Aku hanya bisa memukul kepalanya ringan sambil cengar-cengir berlagak polos dengan tatapan heran semua mata, mereka kembali meneruskan aktifitasnya dan Nesa hanya bisa terkekeh geli. Menyebalkan!
**
“Ang! Sini gabung!” panggil Seto dari ujung koridor dekat koperasi.
Aku melambaikan tangan dan berjalan santai menuju Seto dan Arya yang tampak sedang menikmati makan siangnya. Aku memesan roti bakar isi keju dan jus apel kesukaanku. Koperasi kami memang gaul abis, kayak kantin. Yaiyalah! Wong sebelahnya ada food court gitu lhoo.

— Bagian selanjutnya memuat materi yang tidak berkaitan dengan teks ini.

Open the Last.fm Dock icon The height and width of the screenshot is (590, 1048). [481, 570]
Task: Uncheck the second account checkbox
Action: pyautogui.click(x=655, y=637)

“Ada gossip baru ga nih?” tanya Arya sambil mengangkat mangkuk bakso yang asapnya masih mengepul menuju mejanya.
“Gila lo pada! Kok hobinya ngegosip sih sekarang!” sahutku sambil memandang geli pada kedua sohibku itu.
Mereka lalu hanya bergumam sambil tersenyum penuh arti. Yaa, aku tau dari gelagatnya pasti mereka mau membahas tentang kemajuan hubunganku dengan Bulan. Rasanya sesak sekali mesti berulang kali mendramatisir suasana seperti ini, setiap kali hendak bercerita pasti aku tidak bisa menahan kesal karena hanya mampu menyebut Bulan sebagai sahabat bukan pacar….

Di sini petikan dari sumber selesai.